In this question,
Ornstein-Uhlenbeck process: Markov, but not martingale?
, the process
$$
X_t = x e^{-\lambda t} + \sigma \int_0^t e^{-\lambda(t-s)} d W_s \,
$$
where $x$ is a constant and
$ E[X_{t'} | \mathcal{F}_t]$, $0 \leq t < t'$
is computed as
$$
E[X_{t'} | \mathcal{F}_t] = X_t e^{-\lambda {t'}} (\neq X_t) , \qquad 0 \leq t < t'
$$,
where $\mathcal{F}_t$ is generated by $W_t$.
Why is this?
I thought
\begin{align}
E[X_{t'} | \mathcal{F}_t]
&=x e^{-\lambda t'}
+
E[\sigma \int_t^{t'} e^{-\lambda(t-s)} d W_s|\mathcal{F}_t]
+
E[\sigma \int_{0}^{t} e^{-\lambda(t-s)} d W_s|\mathcal{F}_t]\\
&=x e^{-\lambda t'}
+
0
+
\sigma \int_{0}^{t} e^{-\lambda(t-s)} d W_s\neq X_t,
\end{align}
where the second term is $0$ because of the independence, and the third term is due to the $\mathcal{F}_t$-measurability.

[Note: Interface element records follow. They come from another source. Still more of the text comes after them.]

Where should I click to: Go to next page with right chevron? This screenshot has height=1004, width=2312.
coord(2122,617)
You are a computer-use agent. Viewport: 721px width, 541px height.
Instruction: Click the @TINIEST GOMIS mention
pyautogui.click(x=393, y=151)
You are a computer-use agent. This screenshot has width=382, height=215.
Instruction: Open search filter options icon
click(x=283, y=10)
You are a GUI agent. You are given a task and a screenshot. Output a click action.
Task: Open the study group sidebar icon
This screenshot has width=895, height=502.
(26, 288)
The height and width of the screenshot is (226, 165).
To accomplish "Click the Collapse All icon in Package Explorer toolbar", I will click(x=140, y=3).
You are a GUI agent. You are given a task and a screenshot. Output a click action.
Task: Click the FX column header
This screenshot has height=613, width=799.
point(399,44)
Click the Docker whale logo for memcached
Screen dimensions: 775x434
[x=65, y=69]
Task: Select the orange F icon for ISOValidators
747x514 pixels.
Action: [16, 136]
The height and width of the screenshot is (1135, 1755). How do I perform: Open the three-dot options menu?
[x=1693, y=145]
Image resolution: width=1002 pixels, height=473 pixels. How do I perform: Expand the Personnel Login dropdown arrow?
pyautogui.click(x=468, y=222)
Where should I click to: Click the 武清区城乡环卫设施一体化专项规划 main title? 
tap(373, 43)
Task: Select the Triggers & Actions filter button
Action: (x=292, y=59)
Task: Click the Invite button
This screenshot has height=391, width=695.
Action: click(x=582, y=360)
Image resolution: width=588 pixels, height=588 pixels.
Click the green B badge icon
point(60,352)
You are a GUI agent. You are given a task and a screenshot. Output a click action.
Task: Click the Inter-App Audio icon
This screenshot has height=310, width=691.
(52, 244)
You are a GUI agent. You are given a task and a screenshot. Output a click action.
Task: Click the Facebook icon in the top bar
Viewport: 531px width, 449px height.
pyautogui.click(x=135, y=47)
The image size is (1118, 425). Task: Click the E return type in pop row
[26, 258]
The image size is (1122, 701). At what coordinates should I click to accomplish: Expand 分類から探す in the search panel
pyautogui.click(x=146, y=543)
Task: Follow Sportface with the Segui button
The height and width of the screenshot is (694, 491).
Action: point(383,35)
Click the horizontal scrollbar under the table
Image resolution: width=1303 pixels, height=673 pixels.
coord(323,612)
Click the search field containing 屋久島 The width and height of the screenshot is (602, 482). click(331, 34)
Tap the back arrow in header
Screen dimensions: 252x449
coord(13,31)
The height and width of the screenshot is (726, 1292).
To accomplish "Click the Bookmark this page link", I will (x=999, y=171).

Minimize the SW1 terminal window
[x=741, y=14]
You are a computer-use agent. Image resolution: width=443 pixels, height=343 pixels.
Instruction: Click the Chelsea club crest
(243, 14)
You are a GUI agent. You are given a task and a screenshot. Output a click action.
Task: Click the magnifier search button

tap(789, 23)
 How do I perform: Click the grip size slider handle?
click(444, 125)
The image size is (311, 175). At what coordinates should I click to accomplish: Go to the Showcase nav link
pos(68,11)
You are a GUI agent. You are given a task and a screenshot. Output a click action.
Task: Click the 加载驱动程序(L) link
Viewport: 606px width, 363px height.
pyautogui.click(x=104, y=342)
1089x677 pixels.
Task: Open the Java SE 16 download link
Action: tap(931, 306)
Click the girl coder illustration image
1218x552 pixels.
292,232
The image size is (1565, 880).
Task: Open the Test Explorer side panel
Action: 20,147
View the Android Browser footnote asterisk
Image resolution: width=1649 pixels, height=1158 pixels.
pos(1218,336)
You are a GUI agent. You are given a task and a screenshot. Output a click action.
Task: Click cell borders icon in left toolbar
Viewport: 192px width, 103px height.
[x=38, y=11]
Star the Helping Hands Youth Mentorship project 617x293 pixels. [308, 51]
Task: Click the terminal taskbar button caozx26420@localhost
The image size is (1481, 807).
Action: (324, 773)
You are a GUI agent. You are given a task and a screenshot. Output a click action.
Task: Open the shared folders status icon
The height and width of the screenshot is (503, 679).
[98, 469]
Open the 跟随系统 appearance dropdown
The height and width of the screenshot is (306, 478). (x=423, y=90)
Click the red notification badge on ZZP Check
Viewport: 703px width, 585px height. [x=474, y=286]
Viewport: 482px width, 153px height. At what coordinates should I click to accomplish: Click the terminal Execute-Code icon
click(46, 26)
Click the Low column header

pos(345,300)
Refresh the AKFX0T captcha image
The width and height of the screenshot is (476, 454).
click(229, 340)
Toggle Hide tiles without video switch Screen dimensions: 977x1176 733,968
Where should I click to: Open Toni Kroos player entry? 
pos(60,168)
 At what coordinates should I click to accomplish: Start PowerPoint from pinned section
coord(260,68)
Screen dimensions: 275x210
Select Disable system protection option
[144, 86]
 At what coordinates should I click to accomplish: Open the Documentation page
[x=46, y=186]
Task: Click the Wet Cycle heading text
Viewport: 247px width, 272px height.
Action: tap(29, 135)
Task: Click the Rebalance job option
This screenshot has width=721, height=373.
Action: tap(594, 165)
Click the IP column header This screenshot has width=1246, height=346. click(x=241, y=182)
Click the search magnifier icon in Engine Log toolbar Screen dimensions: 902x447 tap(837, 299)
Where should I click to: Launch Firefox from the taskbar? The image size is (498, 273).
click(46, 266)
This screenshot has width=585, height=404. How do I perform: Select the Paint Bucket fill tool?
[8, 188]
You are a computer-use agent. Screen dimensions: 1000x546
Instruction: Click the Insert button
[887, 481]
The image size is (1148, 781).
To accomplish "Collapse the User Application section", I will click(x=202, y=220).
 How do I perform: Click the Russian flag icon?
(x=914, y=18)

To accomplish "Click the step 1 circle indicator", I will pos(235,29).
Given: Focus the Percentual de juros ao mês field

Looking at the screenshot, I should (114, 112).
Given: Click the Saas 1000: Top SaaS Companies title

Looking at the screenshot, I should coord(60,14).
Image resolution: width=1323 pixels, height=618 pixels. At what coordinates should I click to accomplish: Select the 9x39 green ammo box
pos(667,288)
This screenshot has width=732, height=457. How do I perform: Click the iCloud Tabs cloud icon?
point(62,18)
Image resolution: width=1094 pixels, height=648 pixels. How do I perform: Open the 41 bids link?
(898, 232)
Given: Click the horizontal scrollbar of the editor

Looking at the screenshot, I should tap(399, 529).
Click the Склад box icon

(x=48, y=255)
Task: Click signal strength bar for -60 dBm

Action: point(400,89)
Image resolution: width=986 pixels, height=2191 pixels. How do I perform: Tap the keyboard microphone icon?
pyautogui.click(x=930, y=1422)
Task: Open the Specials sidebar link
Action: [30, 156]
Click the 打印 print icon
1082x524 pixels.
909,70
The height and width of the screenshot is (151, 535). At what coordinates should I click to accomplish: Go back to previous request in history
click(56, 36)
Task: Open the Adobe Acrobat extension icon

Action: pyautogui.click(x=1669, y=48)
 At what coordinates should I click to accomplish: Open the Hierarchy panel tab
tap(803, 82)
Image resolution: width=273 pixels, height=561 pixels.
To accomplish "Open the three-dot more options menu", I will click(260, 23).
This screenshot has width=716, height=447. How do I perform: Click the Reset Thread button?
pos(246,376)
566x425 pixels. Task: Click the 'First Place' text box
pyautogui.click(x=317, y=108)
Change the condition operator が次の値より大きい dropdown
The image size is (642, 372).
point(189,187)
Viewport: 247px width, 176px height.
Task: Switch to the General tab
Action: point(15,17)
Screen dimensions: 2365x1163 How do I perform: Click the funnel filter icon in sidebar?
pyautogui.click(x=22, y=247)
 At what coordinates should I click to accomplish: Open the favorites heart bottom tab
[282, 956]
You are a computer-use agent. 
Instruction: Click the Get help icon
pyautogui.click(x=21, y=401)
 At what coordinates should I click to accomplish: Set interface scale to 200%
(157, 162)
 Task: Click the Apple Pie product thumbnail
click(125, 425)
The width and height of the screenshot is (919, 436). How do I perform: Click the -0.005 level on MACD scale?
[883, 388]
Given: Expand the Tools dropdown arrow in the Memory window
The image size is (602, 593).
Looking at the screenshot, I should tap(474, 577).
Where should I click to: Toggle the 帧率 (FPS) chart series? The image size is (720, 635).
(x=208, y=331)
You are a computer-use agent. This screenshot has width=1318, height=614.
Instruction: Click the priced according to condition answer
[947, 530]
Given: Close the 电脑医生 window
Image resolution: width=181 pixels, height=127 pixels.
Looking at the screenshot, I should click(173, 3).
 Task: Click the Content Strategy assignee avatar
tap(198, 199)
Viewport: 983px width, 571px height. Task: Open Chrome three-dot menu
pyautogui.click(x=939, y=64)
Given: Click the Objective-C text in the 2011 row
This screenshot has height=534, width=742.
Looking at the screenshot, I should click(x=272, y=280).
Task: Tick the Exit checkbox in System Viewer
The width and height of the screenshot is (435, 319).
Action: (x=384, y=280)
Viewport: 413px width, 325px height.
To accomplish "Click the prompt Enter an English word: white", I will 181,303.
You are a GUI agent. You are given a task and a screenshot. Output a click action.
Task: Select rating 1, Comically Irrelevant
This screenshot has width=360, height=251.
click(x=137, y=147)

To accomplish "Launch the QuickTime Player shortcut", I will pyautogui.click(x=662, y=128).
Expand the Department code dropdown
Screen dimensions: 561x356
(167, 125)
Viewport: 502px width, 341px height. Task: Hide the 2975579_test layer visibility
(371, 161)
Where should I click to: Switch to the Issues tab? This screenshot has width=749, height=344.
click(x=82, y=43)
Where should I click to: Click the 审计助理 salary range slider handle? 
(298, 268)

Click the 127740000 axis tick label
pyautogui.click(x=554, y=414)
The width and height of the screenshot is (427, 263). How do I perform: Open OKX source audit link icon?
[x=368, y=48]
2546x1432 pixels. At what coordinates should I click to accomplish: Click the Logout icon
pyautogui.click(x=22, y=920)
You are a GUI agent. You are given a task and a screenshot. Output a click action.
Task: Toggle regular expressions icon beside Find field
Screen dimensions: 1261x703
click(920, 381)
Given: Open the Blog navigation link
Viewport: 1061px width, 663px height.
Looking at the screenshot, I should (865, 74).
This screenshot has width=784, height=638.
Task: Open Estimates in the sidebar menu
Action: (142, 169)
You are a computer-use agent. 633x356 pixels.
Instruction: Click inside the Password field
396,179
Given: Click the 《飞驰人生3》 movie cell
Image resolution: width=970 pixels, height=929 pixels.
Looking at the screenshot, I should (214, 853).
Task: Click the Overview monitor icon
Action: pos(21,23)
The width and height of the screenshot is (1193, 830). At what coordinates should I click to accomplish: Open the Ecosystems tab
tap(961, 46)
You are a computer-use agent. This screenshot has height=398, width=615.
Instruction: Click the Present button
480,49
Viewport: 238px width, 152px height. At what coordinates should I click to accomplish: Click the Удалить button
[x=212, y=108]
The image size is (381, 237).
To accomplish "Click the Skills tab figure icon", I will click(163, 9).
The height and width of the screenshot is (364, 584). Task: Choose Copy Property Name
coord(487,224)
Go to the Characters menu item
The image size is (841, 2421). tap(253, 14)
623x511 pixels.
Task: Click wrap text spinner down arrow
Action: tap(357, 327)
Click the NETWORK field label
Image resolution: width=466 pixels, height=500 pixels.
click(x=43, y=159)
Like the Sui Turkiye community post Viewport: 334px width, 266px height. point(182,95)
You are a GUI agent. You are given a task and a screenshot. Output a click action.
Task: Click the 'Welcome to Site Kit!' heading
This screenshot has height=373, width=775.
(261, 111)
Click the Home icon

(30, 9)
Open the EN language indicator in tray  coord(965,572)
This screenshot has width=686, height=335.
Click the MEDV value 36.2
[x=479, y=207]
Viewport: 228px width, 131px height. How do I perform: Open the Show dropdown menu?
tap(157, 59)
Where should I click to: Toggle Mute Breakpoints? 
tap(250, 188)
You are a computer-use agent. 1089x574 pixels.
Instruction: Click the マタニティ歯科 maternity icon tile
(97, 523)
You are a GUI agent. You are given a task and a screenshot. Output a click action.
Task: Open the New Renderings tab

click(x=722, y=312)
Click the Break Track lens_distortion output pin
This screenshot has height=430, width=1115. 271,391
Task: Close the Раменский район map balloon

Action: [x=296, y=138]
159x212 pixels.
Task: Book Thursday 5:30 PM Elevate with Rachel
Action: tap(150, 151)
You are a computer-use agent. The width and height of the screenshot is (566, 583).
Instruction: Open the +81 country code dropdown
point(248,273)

I understand $X$ is not martingale (well, if my calculation is correct), but don't understand why $ E[X_{t'} | \mathcal{F}_t]= X_t e^{-\lambda {t'}}$.
Best Answer
When changing $X_t$ to $X_{t'}$ you need to change $t$ to $t'$ everywhere. Thus
\begin{align} E[X_{t'} | \mathcal{F}_t] &=x e^{-\lambda t'} + E[\sigma \int_t^{t'} e^{-\lambda(t'-s)} d W_s|\mathcal{F}_t] + E[\sigma \int_{0}^{t} e^{-\lambda(t'-s)} d W_s|\mathcal{F}_t]\\ &=x e^{-\lambda t'} + 0 + \sigma \int_{0}^{t} e^{-\lambda(t'-s)} d W_s\neq X_t, \\ &=e^{-\lambda (t'-t)}X_t \end{align} It seems the original computation was not correct or not correctly reported.